Neemt nu de vrouw van de Schildpad.
Die kon echt het bloed van onder die zijn nagels halen.
Dan ging ze staan dansen op de tafels in hare string!
Kom zeg!
Ik zou dat nooit doen.
Natuurlijk stond ik de tafel daarnaast mee te dansen, maar ik hield mijn kleren aan.
Ge moet ne man nie uitdagen.
Zij was nie gelukkig bij de Schildpad.
Uren kon ze zagen tegen mijne man over haar slecht huwelijk, totdat ik haar op den duur moest gaan vragen:
“Wat is’t maske, komt ge mijne man opvrijen?”
’t Is toch waar?
Als ’t nie gaat met uwe man, moet ge scheien.
Dezen tekst heb ik samen met de schilpad geschreven.
Wij hadden met ons zatte botten ergens nen bik en een papier gevonden,
en we waren wa gefrustreerd over de politiek.
We vonden dat al die politiekers maar wat uit hunne nek lulden.
En we vonden dat er nood was aan een tegenreactie.
Dus wij hebben ne speech geschreven.
Alé, diejen avond vonden we toch dat da ne speech was.
We hebben efkes overwogen om het een “filosofisch betoog” te noemen,
maar dat is hem niet geworden.
Ode aan de alcohol heet het:
‘Dat moment,
dat ge voelt dat uw gedachten trager gaan,
Dat moment,
dat de muziek die ge daarvoor nie echt had opgemerkt,
u plots heroïsch in de oren klinkt,
dat moment dat ge denkt:
ik heb juist het woord “heroïsch” gedacht.

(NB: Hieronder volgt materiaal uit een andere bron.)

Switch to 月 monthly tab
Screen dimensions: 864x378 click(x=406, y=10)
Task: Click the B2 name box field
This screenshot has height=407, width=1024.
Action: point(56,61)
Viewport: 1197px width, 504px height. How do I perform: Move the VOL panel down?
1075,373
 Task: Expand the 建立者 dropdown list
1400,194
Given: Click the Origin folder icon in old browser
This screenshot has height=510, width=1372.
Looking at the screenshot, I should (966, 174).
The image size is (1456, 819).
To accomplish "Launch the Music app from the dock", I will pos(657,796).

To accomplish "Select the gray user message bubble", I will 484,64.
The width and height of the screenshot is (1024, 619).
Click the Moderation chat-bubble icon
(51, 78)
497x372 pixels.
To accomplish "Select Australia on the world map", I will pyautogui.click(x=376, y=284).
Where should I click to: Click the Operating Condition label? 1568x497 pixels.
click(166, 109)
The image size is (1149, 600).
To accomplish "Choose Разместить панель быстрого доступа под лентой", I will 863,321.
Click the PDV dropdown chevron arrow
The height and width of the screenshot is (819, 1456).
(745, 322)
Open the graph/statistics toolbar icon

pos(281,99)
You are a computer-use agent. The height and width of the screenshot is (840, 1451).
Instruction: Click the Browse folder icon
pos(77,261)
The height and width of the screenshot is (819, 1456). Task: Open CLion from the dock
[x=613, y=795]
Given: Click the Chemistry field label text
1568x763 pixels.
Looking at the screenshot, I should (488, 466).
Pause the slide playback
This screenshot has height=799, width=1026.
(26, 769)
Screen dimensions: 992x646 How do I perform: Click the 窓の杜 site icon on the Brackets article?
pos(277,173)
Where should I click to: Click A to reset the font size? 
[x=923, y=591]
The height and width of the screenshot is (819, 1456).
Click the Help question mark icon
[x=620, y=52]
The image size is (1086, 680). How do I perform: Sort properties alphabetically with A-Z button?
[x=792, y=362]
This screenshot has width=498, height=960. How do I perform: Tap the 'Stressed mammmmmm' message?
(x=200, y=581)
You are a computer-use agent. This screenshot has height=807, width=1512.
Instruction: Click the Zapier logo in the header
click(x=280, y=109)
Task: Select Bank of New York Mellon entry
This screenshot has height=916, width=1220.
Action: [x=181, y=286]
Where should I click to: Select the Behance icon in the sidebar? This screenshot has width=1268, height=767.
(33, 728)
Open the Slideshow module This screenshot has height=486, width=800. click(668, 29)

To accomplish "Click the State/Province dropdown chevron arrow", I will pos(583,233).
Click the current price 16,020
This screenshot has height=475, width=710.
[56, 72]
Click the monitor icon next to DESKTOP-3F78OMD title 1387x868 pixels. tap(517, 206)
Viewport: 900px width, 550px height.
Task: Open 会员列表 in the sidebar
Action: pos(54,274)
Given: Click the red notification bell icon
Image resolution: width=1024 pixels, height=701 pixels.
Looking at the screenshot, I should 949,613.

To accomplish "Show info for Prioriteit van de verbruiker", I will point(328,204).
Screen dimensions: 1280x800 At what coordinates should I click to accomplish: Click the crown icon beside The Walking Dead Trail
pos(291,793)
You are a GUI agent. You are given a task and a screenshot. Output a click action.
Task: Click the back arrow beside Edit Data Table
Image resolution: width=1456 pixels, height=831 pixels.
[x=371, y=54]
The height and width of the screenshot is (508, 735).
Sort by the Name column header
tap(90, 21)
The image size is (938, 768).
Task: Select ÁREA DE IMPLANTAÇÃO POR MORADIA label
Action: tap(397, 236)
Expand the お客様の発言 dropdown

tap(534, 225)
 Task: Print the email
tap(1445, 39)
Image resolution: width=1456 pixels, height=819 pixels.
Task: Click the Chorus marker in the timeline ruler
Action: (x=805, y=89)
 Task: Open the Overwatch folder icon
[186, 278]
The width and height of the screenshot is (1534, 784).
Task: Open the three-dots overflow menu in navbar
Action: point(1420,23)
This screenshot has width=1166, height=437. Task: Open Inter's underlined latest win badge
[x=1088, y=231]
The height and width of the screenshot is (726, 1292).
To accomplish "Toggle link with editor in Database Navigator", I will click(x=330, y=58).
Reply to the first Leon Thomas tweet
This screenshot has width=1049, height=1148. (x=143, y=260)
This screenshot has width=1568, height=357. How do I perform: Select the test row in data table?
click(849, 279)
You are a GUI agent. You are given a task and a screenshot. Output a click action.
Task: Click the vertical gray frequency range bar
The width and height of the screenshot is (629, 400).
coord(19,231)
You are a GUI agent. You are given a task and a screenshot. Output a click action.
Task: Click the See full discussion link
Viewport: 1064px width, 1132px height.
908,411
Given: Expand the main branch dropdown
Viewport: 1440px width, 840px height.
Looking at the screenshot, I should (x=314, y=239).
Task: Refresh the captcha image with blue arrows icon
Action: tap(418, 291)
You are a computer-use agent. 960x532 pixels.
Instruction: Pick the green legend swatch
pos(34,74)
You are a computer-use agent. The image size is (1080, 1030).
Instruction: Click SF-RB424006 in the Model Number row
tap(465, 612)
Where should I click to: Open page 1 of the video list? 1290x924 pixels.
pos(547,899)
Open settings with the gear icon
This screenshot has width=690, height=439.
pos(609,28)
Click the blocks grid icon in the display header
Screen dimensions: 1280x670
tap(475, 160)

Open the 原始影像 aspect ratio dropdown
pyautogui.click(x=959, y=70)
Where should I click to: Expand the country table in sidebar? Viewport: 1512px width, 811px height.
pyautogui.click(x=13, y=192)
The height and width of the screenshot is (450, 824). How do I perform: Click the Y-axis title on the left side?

dat moment dat iedere muzikant de waarheid verwoord,
dat moment dat ge niet weet of ge nu wilt schreeuwen om al uw miserie die ge eindelijk onverbloemd en in zijn volle ondraaglijk grote omvang onder ogen ziet,
of juist heel hard wilt lachen omdat ge eindelijk ten volle de relativiteit van uw kleine zorgskes ziet,
dat moment dat ge wilt vrijen, omdat ge eindelijk beseft dat lichamelijke liefde het enige van waarde is,
dat moment dat ge al uw problemen gaat oplossen,
dat moment dat ge al uw emoties gaat tonen,
dat moment dat ge eindelijk niet meer met uw kloten gaat laten spelen,
dat moment dat ge hem eindelijk ga vertellen dat hij den enigste is, de ware,
dat moment dat de wereld onstabiel wordt,
dat moment dat ge voelt dat ge eindelijk uw hoofd op de vloer kunt leggen en uw voeten in de lucht,
dat moment van bevlogenheid,
van heldere inzichten,
van gelukzaligheid,
van diepe droefenis.
dat moment dat ge enkel nog voor u uit kunt staren,
naar dat klein stukske toog voor u
dat moment dat ge beseft:
da stukske hout,
die tien vierkante centimeter, eik,
het marmer van de bomen,
dat stukske hout, met al die nerfkes, en die vlekskes en die druppels bier nog nat,
dat is ware kunst.
Rondom u nog een paar nuchtere dwazen,
verblind door de speed in hun leven.
Gij voelt de echte snelheid:
trage waardigheid.
verzacht, verdoofd,
wankel en scheef.
Gij zijt bevrijd van die allesbepalende controle die de hele dag lang een rem is op uw daden.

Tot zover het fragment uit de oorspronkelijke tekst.